By Peter Kennedy, Partner and Nicholas Arndt, Lawyer
In 2018, APRA was given powers to regulate non-APRA regulated lenders, if APRA determines at any time that those lenders are materially contributing to financial stability risks.
Those powers are drafted much more narrowly when compared to APRA’s powers over banks (ADI’s).
This was considered to be an appropriate balance, given there are no general public depositors to protect in non-ADI lenders. There are of course often sophisticated investors involved in funding non-bank lenders, such as wealthy individuals or families, other developers or construction firms together with a range of institutional investors (super funds, foreign pension funds, hedge funds and PE firms). However, they are typically considered by regulators to be big enough to look after themselves.
Before exercising these regulatory powers over non-bank lenders, APRA is required to consider efficiency, competition, contestability and competitive neutrality.
APRA has stated that it would consider such things as:
- the overall size of the non-bank sector, with a particular focus on market shares in higher risk lending segments;
- the lending practices of non-bank lenders, to assess whether they are contributing to downward pressure on industry-wide standards;
- potential spill over effects, given the possibility that a reduction in higher-risk lending at APRA-regulated entities could flow to non-bank lenders; and
- insights from other regulators, including in particular the Australian Securities and Investments Commission (ASIC) given its role as the primary regulator of non-bank lenders.
In assessing the market share and overall size of the non-bank sector, APRA was partially blinded by its inability to collect data from all material non-bank lenders under the Financial Sector (Collection of Data) Act 2001 (FSCODA).
The definition of ‘registrable corporation’ in FSCODA was considered to be too limiting in terms of APRA’s ability to collect data, as corporations which engage in material lending activity were not always required to register.
This was borne out in 2019, when media investigations revealed that the RBA’s Financial Stability Department had noted in a memo that “limited data” was available around the scale of non-bank lending to developers.
The possibility that non-bank lenders could finance an excess supply of apartments is one that is said to have concerned analysts within the RBA’s Financial Stability at least since early 2017.
This inadequate data inhibited the ability of APRA and the Council of Financial Regulators (CFR)* to properly monitor the financial stability implications of the non-ADI lender sector.
APRA’s ability to collect data from non-ADI lenders was improved in 2018 by an alteration of the thresholds so that the obligation to provide statistical data applies if the lender (including non-bank lenders):
- has outstanding debts due to it resulting from the provision of finance which are at least $50 million; or
- in the previous financial year it made loans (or other financing arrangements) under which it provided $50 million.

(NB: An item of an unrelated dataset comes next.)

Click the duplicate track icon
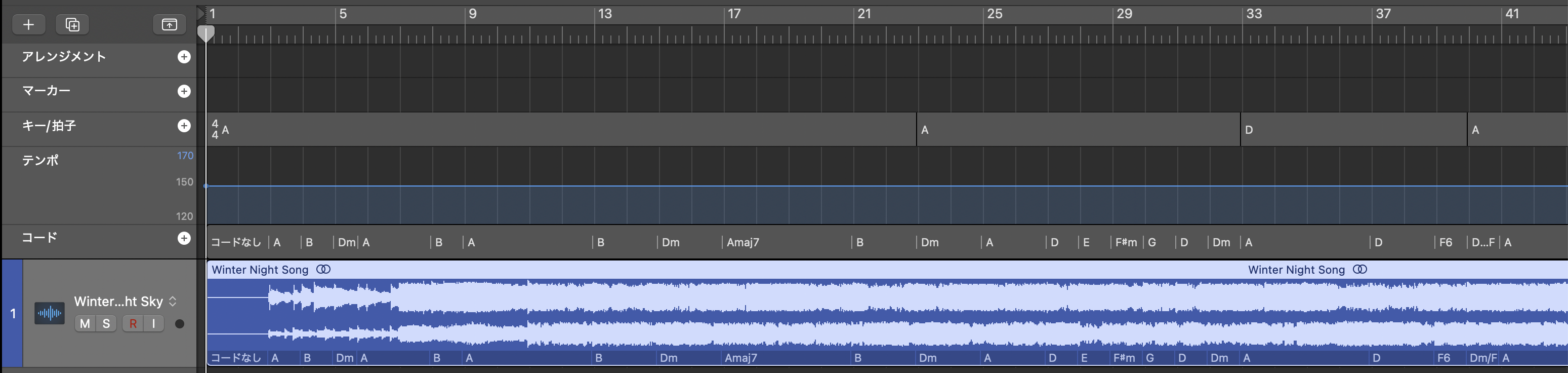 click(x=72, y=24)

Non-bank lenders in the home loan sector are already heavily regulated by ASIC under the National Consumer Credit Protection Act, so it may be argued that to that extent and given their overall limited market share, any immediate issues can be addressed through ASIC’s existing powers.
To date APRA has not seen fit to impose prudential standards on the non-bank sector and it has been noted by industry players that if it was to do so, this could materially impact on the appetite of capital market and securitisation investors to continue to provide wholesale funding to the non-bank sector, thereby diminishing competition, especially in the hotly contested home loan sector of the market.
In announcements over recent months, APRA expressed no current intention to further regulate the non-bank sector, but repeated its willingness to do so if it assesses there to be heightened risks to financial stability.
It can be assumed from this, that to date, APRA has not assessed there to be a material risk of this kind.
*Footnote: the Council of Financial Regulators (CFR) has an important role in assessing the level of systemic risk and coordinating regulatory responses across agencies. The CFR is the coordinating body for Australia’s main financial regulatory agencies: APRA, the Australian Securities and Investments Commission, the Reserve Bank of Australia and the Treasury.